「リゴレット」より演奏会用パラフレーズ Rigoletto - Paraphrase de Concert(Verdi) S.434
ヴェルディ=リスト 1859年
[雑感]
パラフレーズの諸作品がリストの作品の中で特別に目立っているようには思いませんが、パラフレーズの代名詞的な作品と言えば間違いなくリゴレットパラフレーズです。略称「リゴパラ」。パハマン、コルトー、ゴドフスキ、ペトリなど数々の巨匠に愛奏され、その録音数の多さたるや、他のパラフレーズ諸作品とは比較になりません。また、専門でピアノを学んでいる人にとっての学習素材としても非常によく使われます。個人的にも練習曲としての価値が大いにありました。
改めて曲の構造を紐解いてみると、たった二つのテーマでよくこれだけのバリエーションに仕上がるものだなと驚いてしまいます。さすがに円熟期の作品だけあって、オペラ上での対話を模している冒頭部分にも無駄がありません。この曲のウリはオペラ第三幕の4重唱部分に対応する箇所、すなわち2回目のカデンツ風6度和音下降のあとにゆったりと流れるドルチェの主題ですが、つなぎのアレンジが輝いているので原曲ほどに主題が目立たないのが率直な感想です。ちなみに原曲の4重唱は、あまりまとまりの感じられない和声感で、リストによるラインの引き抜きが丁度いいように感じられます。
私の注目しているポイントは、このドルチェ部分、厳密に記譜の右手アクセント・スラー・メゾスタッカートと左手メゾスタッカート。これを実践している奏者が少ないのが残念です(右図・schott版譜例)。特に一拍目のアクセントはのびやかで美しい膨らみを担保しており、原曲にはないリストならではの奥ゆかしい表現を象徴するきわめて重要なアクセントだと考えています。アクセント守っているのはヴァーシャリ(やんわり)、ポンティ(適度に)と中村紘子(オーバー気味)など。スタッカートを守っているのはユンディとティボーデ。総合的にイメージが一番近いのは佐藤美香です。
また、リストの要求するオクターブはボリュームの条件が過酷です。特に、先述の主題を6連符で繰り返部分のオクターブですが、一回目はピアノ、2回目はピアニッシモです(これを再現しているピアニストも少ない)。6連符=6回オクターブを連打するという感覚ではテンポが殺されてしまうので、2連打+4連打の2つのまとまりにして瞬発力を駆使するか、もしくは6連打の全てを高速にするのではなく、ゆっくりからだんだん速く(後半3連打を急ぐ)というような緩急をつけるのが得策でしょう。慣れれば6連符を全て瞬発(振動させるように)で処理することができると思いますが、たとえ連打は低速でも、フレーズ単位のルバート、あるいはアーティキュレーションでカバーする方法を考えるほうが賢いかもしれません。
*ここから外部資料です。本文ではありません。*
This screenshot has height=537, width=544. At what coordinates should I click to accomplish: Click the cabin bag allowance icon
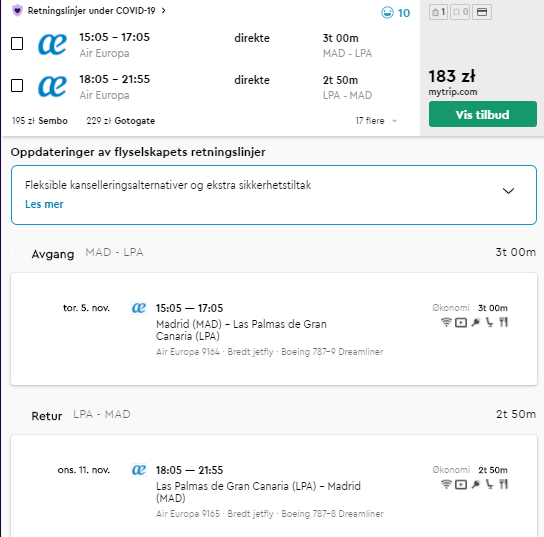coord(438,12)
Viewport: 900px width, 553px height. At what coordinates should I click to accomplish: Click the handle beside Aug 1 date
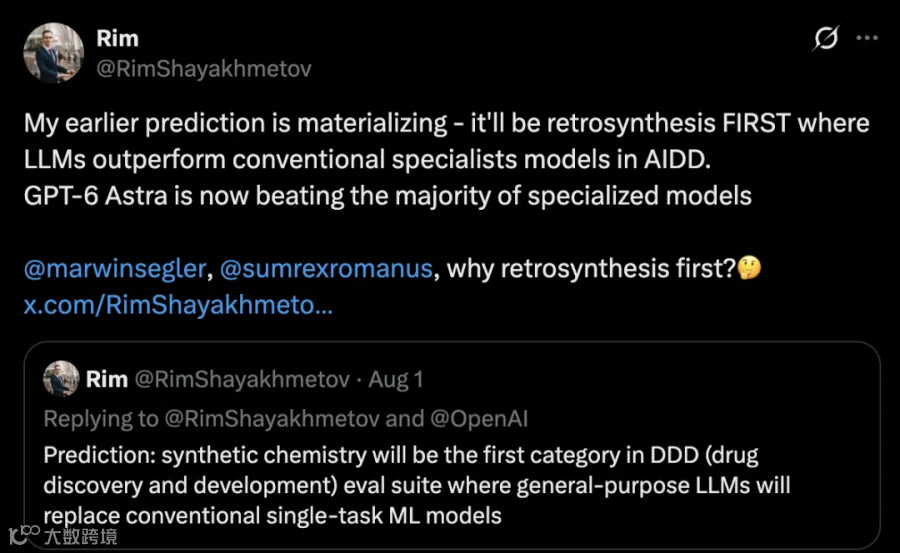click(x=242, y=380)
リズミカルなフレーズの総体的な流れ、展開を見通したテンポコントロールに集中しないと、大河を失い、ひどく不恰好になるのがこの曲の全体的な特徴です。単発的な発想で俊敏に音列を処理していくことに集中しすぎると、十分な音楽性を得られません。少なくとも、歌が無音部分にかき乱されないよう、特に高音部での歌い方に十分な配慮をすると、流れが統一されるようです。
[推薦盤]
・トーザー(CHANDOS CHAN 9471)
・フェドトヴァ(Con Cla Rec 26366)
歌心が求められる優雅なベルカントを奏でるには多彩な音色を出せるアーティストが優位に立ちます。トーザーとフェドトヴァは絶妙な「裏声」を持っており、その切り替え方も美しく、お勧めです。また、チェルカスキーが悪い見本なのですが、やはり先述の6連符部分がおぼつかないと全体のバランスを失い、悪印象となります。ピアノ&ピアニッシモという条件をクリアした上で当パッセージが最も鮮やかなのはユンディ・リ(DG UCCG-1140)ですが、一回目のカデンツ風6度下降の左手がスッポリと音抜けしています。次点はカツァリス(TELDEC WPCW-4127/8)。オクターブがミサイルのように飛んでくるのがティボーデの2回目の録音(LONDON POCL-1359)。国内アーティストだと、三船優子(Fun FHCE-2023)のタッチとペダリングが非常に冴えています。